Laura Sellmansberger is a member of the 19th class of Kiva Fellows, working at Grameen Foundation in Kampala, Uganda.


Comments

Hi Laura, wow CKW is really an interesting program with huge potential using technology that is readily available -- I am amazed how connected even poor Kiva borrowers are here in Bolivia, mobile phones are in everyone's hands. Yet I haven't seen anything as innovative here as what's happening in Uganda, I'll be curious to see how the program evolves. Great read & fantastic pictures! Saludos from Bolivia, Laura!

Thanks, Peter! It's amazing how many different ways mobile technology can be used to support economic development. Hope you are having a great experience in Bolivia, I love reading your posts!

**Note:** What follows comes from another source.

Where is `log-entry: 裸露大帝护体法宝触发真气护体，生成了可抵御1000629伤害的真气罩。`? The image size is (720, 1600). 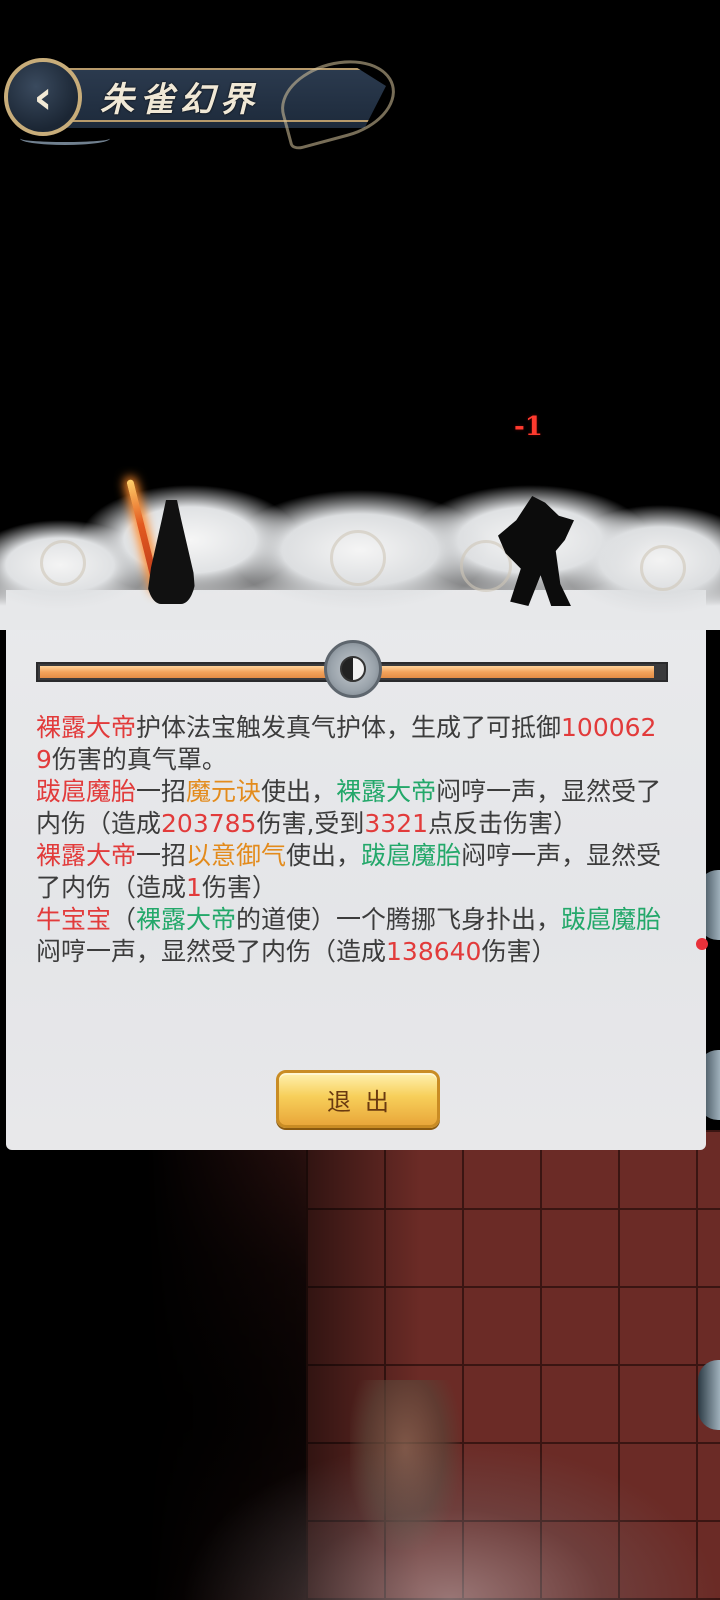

Great post, Laura - it's awesome you have the opportunity to experience such a non-traditional Kiva model!

Thanks Julie! Being exposed to so many different innovative programs over here has been great. Looking forward to seeing you when you are back in town!

Hey Laura I loved this post and what a great non traditional partner to work at.

This is a great post, Laura. I can see why you're excited to be involved in this innovative program! I just love the photo of the woman with the baby on her back!

Thanks u captured every thing as it was in our training. Kiva and Grameen you are great thinkers.please keep it up.read well Lourah's letter above u will see who Ssewungu is.